(Stored records)

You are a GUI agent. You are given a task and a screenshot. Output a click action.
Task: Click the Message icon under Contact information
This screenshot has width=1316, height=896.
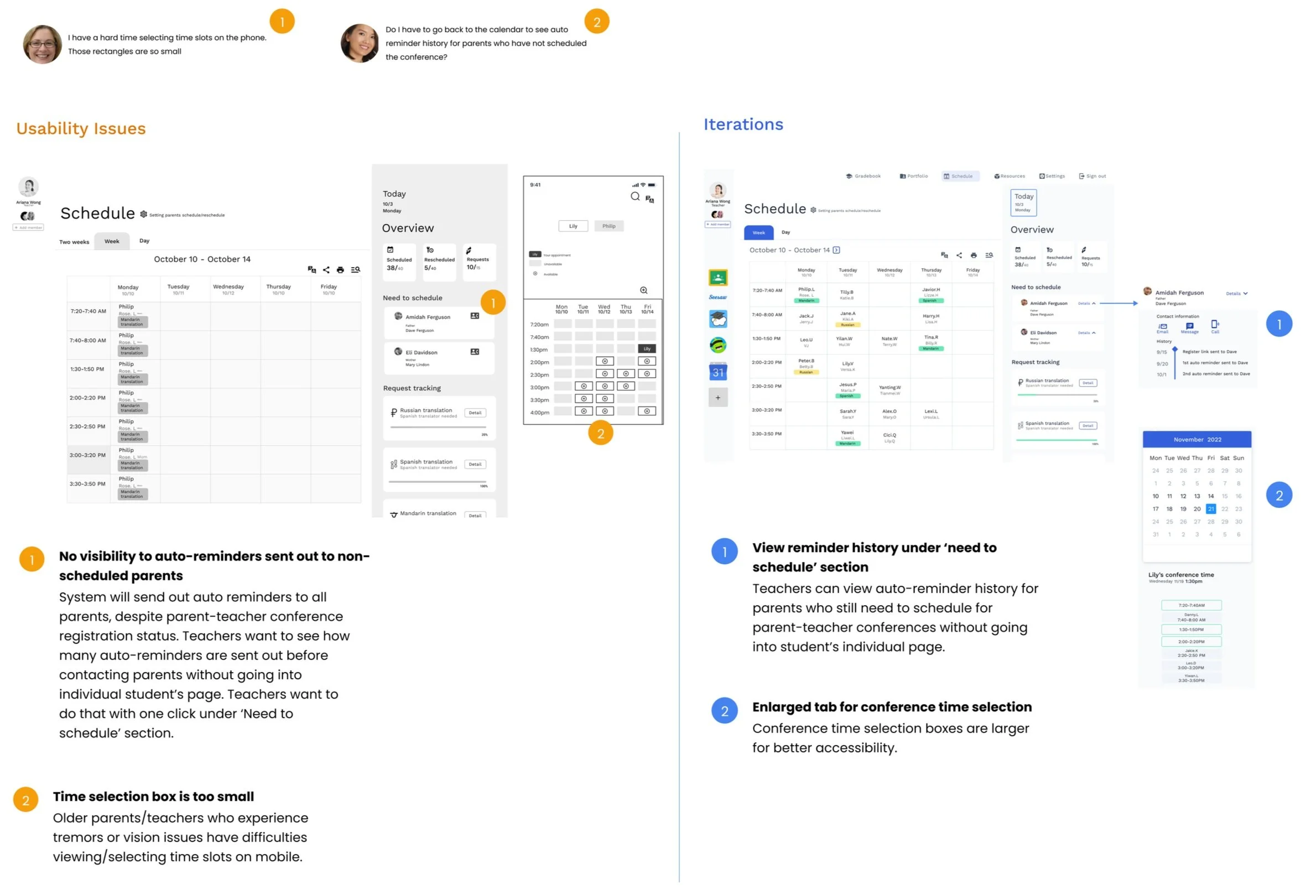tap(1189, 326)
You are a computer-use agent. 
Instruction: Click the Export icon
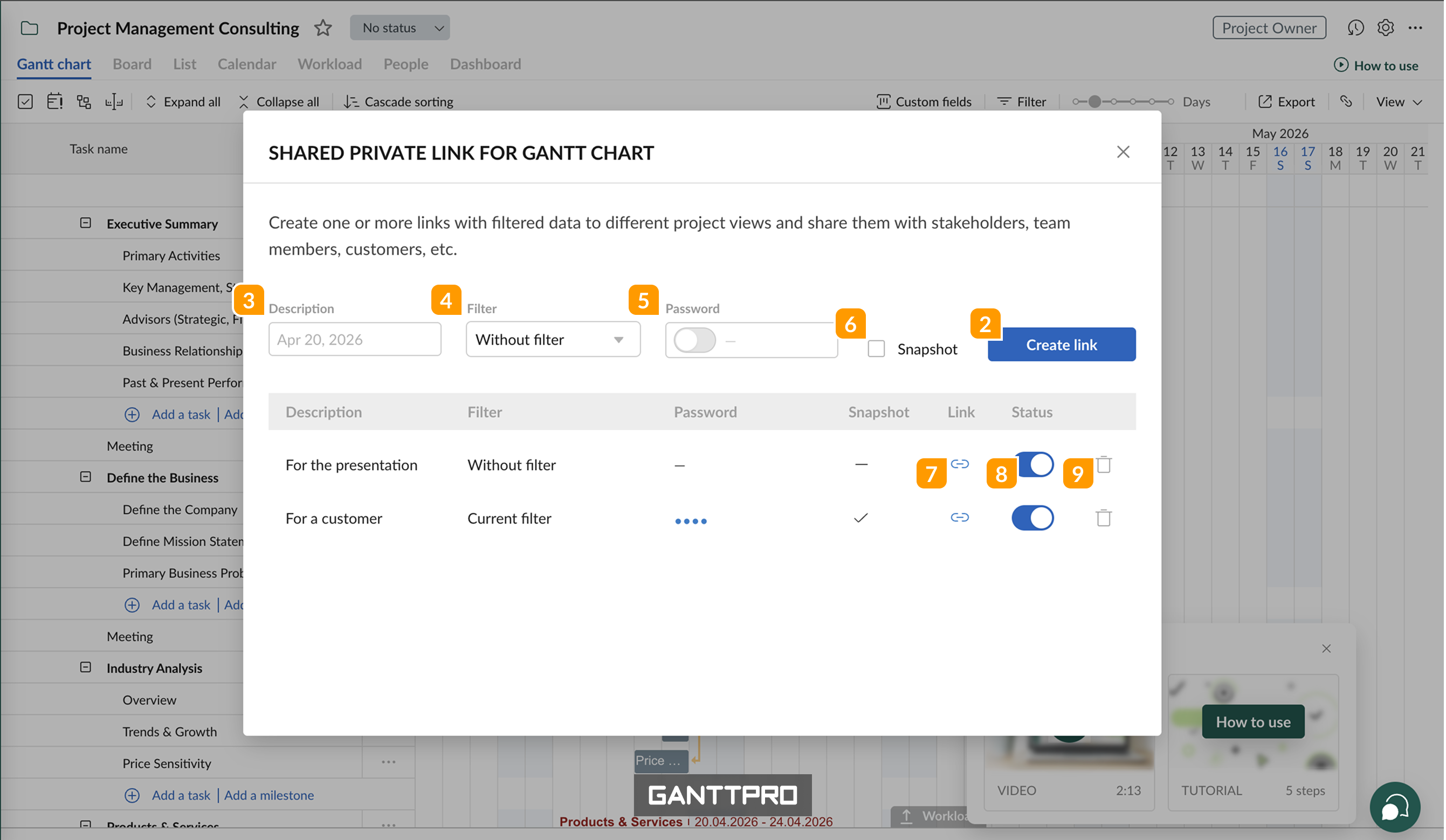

Problem to work on >> Write out all the records again, exactly, minus any pictures.

Response below >>
You are a GUI agent. You are given a task and a screenshot. Output a click action.
Task: Click the Message icon under Contact information
This screenshot has width=1316, height=896.
tap(1189, 326)
You are a computer-use agent. 
Instruction: Click the Export icon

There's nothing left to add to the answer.